El error de una teología
torcida que contiene un solo lado de la verdad
C. H.
Mackintosh
Hace
poco hemos recibido una larga carta que proporciona una muy sorprendente prueba
de los desconcertantes efectos de una teología torcida que muestra un solo lado
de la verdad, y que pretende ser la verdad completa. Nuestro corresponsal se
halla evidentemente bajo la influencia de lo que se denomina «la alta escuela
de doctrina» [calvinismo extremo]. En consecuencia, no puede ver lo correcto de
llamar a los inconversos a que «vengan», a que «oigan», a que «se arrepientan»
o a que «crean». Para él es una pretensión tan imposible como pedir peras al olmo.
Ahora
bien, creemos plenamente que la fe es
don de Dios, y que ella no es conforme a la voluntad del hombre ni por su
poder. Creemos, además, que ninguna alma vendría jamás a Cristo si no fuere
atraída —forzada— por la gracia divina a hacerlo; por lo tanto, todos los que
son salvos tienen que dar gracias a Dios por su gracia libre y soberana al respecto. Su cántico es, y siempre será:
«No a nosotros, oh Señor, no a nosotros, sino a tu Nombre damos gloria, por tu
misericordia, y por amor a tu verdad.»
Y
nosotros creemos esto, no como parte de un determinado sistema de doctrina,
sino como la verdad revelada de Dios. Pero, por otro lado, también creemos, y
de igual manera, en la solemne verdad de la
responsabilidad moral del hombre, puesto que la Escritura lo enseña
claramente, aunque no lo encontremos entre los denominados «cinco puntos de la
fe de los escogidos de Dios».
Creemos
en estos cinco puntos, hasta donde están escritos; pero distan muchísimo de
abarcar toda la fe de los escogidos
de Dios. Hay extensas áreas de la revelación divina que ni remotamente son
contempladas, y ni siquiera aludidas, por este sistema teológico defectuoso y
mal desarrollado. ¿Dónde hallamos el llamamiento celestial? ¿Dónde está la
gloriosa verdad de la Iglesia como cuerpo y esposa de Cristo? ¿Dónde está la
preciosa esperanza santificadora de la venida de Cristo para recibir a los
suyos en el aire? ¿Dónde vemos que el vasto campo de la profecía se abra a la
visión de nuestras almas en lo que tan pomposamente ha venido a llamarse «la fe
de los escogidos de Dios»? En vano buscaremos la menor traza de ello en todo el
sistema con el cual nuestro amigo está vinculado.
Ahora
bien, ¿podríamos suponer por un momento que el bendito apóstol Pablo aceptaría
como «la fe de los escogidos de Dios» un sistema que excluye el glorioso
misterio de la Iglesia de la cual él fue hecho ministro de una manera especial?
◇ ◇ ◇ ◇ ◇
Planteamiento del problema =
Indica si cada afirmación concuerda con el texto, contestando sí o no y citando literalmente las palabras del texto que lo deciden: (a) el autor sostiene que la fe es don de Dios; (b) el autor rechaza por completo los cinco puntos; (c) el corresponsal envió una carta breve. Las filas no hacen falta para resolver esta tarea.

Información proporcionada =
◇ ◇ ◇ ◇ ◇
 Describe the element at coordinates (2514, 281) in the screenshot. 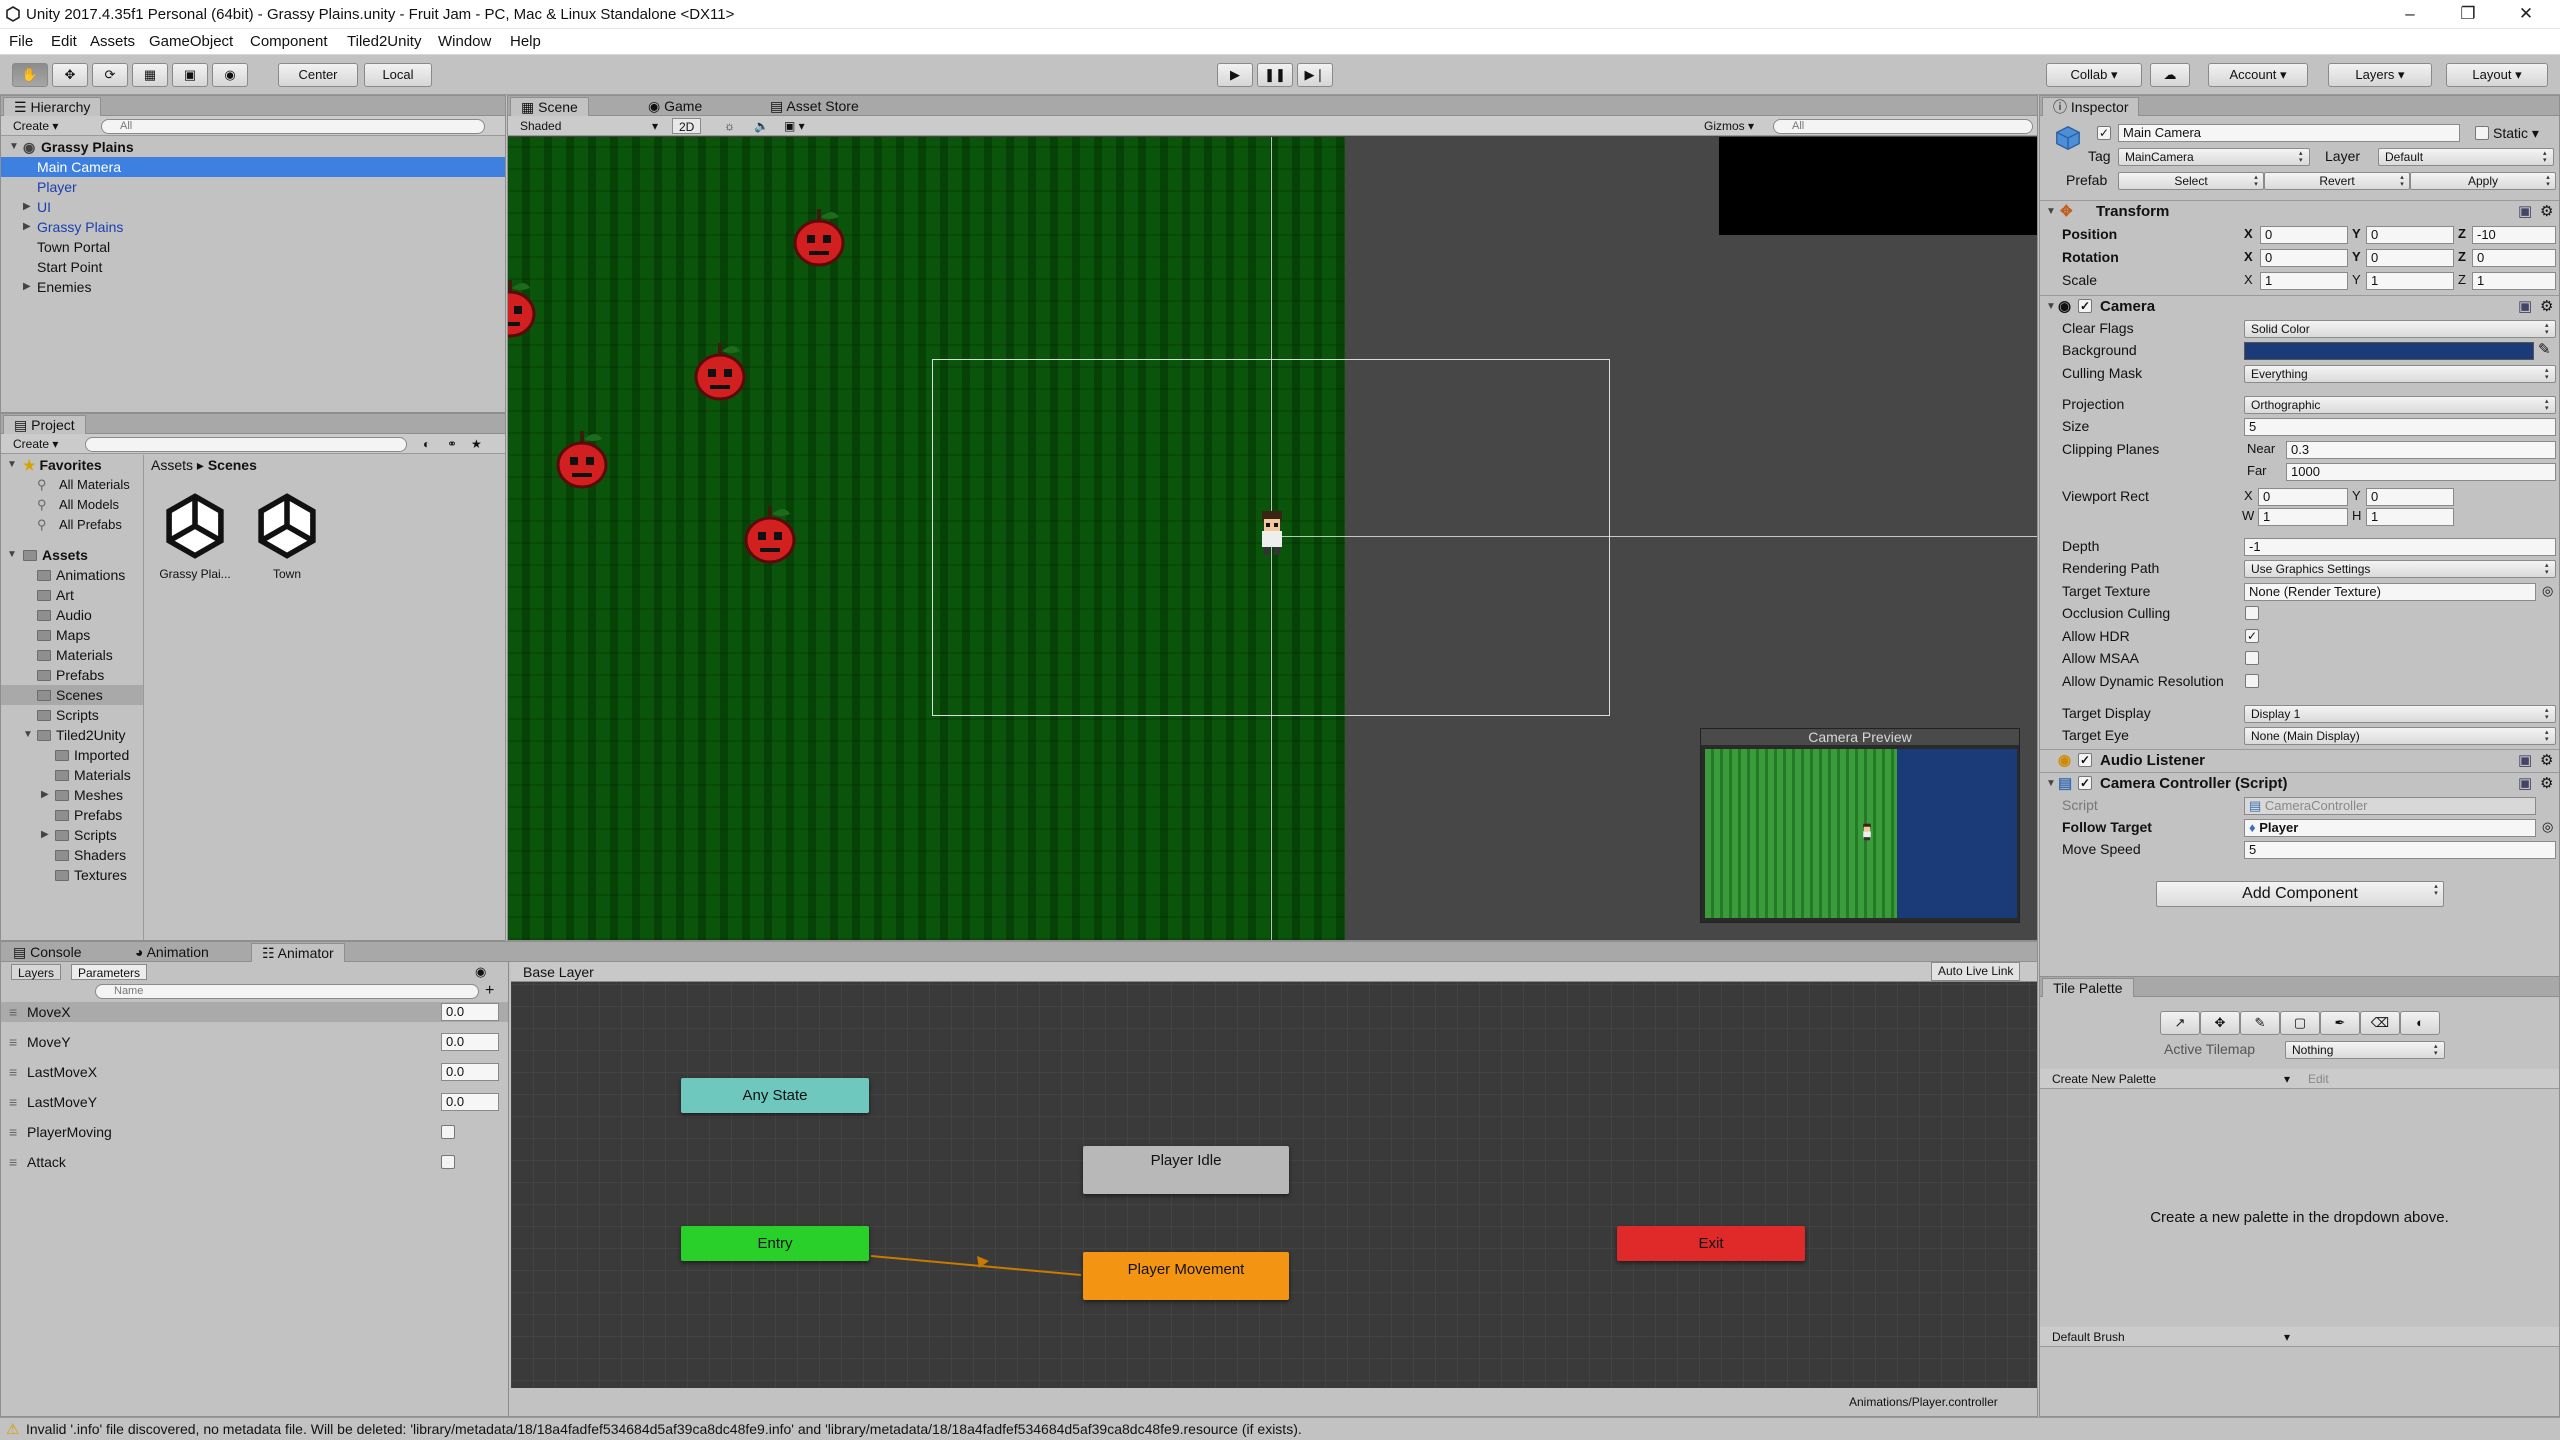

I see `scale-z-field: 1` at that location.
◇ ◇ ◇ ◇ ◇
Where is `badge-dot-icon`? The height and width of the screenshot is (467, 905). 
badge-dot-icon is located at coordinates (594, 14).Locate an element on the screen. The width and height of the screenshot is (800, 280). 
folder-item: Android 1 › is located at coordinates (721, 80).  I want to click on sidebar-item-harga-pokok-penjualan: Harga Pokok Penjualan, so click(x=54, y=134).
◇ ◇ ◇ ◇ ◇
Respuesta escrita =
(a) Sí: «creemos plenamente que la fe es don de Dios».
(b) No: «Creemos en estos cinco puntos, hasta donde están escritos».
(c) No: «hemos recibido una larga carta».